• TEXT:
== == ==
Homura Hime – It Has Real Muscle, It Just Uses It Too Carefully

REVIEW – Homura Hime shows its hand almost immediately: the whole thing is steeped in NieR: Automata, with the ghost of old-school PlatinumGames action games hovering over it the entire time. That would not be a problem by itself, because when the game finally gets out of second gear, it can be flashy, brisk, and honestly very enjoyable. The issue is that it spends too long merely hinting at that stronger version of itself. Combat is often too comfortable, parrying takes too much of the workload off the player, and the whole package lacks the kind of severity that could have turned it into a truly memorable action game. Homura Hime is not bad – it just spends too much of its running time handling the player with kid gloves.

 

You do not have to work very hard to see what Homura Hime is feeding on. The controls, the ranged companion, the aerial follow-ups, the overall tempo – all of it points so openly toward NieR: Automata that at times you almost start wondering when 2B is supposed to walk into frame. That alone is not a sin. What matters more is that Crimson Dusk is not trying to make a straight-faced copy, but to turn those familiar ideas into an action game that is easier to absorb and far more forgiving on a technical level.

The framework itself is refreshingly clear. You have light and heavy attacks that branch into combos, a dash, a parry, ranged support through Ann’s drone-like presence, and a set of special skills that can be mixed and matched with some freedom. The problem is not a lack of tools, because there is plenty to work with. The problem is that the game stays so lenient for so long that even when it wants to look intimidating, it never really puts the player on edge.

 

The Parry Button Puts In Half the Shift for You

 

The greatest strength of Homura Hime’s combat and one of its biggest shortcomings come from the exact same place. It feels good to move in, it feels good to attack in rhythm, it feels good to extend your strings with ranged shots, and the tempo built around parrying gives the whole thing a pulse of its own. The trouble is that parry is tuned so generously that, after a while, it stops feeling like a tense decision and turns into a comfortable habit. In many standard encounters, once you catch the basic rhythm, the game starts stepping obstacles aside for you all by itself.

That does not make the whole system fall apart, but it does make it feel a little too well-behaved. The older, better hack and slash games often taught players by knocking them on their backsides every now and then. Here, the game feels more like it smiles politely and asks whether everything is comfortable. That suits it at first. Later on, though, you start missing the kind of harshness that lets an action game really sink its hooks into you.

At the same time, the progression system does a respectable job of supporting the player. New combos, abilities, equipment pieces, stat boosts, and small tweakable enhancements keep unlocking, and there is enough depth here to make experimentation appealing. This is not some towering character-action beast, but it never tries to pretend otherwise. It knows how much weight it can carry, and for the most part it does not claim more than that.

 

The Boss Fights Are Where It Finally Pushes Back

 

This is where Homura Hime truly starts to wake up. Boss encounters are where comfortable routine stops being enough, where positioning matters more, where reading incoming projectiles actually counts, where those color-coded attacks finally demand real attention, and where some of the tension the regular stages postpone for too long finally arrives. The game blends hack and slash fundamentals with bullet hell ideas in a smart way, and when those two halves start working at the same time, combat immediately becomes more exciting.
== == ==
• SOURCE MATERIAL:

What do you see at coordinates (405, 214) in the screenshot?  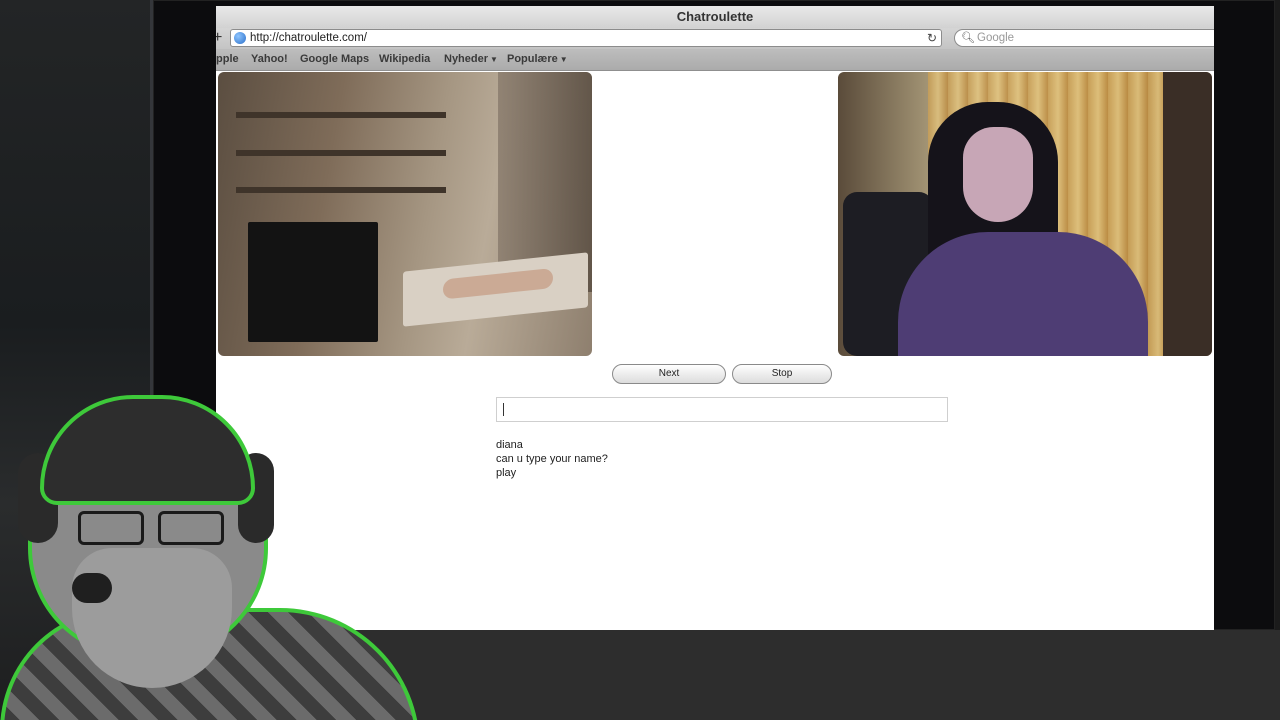 I see `local-video` at bounding box center [405, 214].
== == ==
• QUESTIONS TO ANSWER:
1. Rewrite the paragraph of the review that opens with "The framework itself is refreshingly clear" as a short bulleted list that keeps its main facts.
2. Output a passage of the review word for word, beginning at the words "That does not" and stopping after the words "hooks into you.".
The listing plays no part in this work.

• SOLUTIONS BELOW:
1.
- The combat framework is clear.
- Tools include light and heavy attacks that branch into combos, a dash, a parry, ranged support from Ann's drone-like presence, and special skills that can be mixed and matched fairly freely.
- There is no lack of tools.
- The game stays lenient for so long that it never really puts the player on edge, even when it wants to look intimidating.

2.
That does not make the whole system fall apart, but it does make it feel a little too well-behaved. The older, better hack and slash games often taught players by knocking them on their backsides every now and then. Here, the game feels more like it smiles politely and asks whether everything is comfortable. That suits it at first. Later on, though, you start missing the kind of harshness that lets an action game really sink its hooks into you.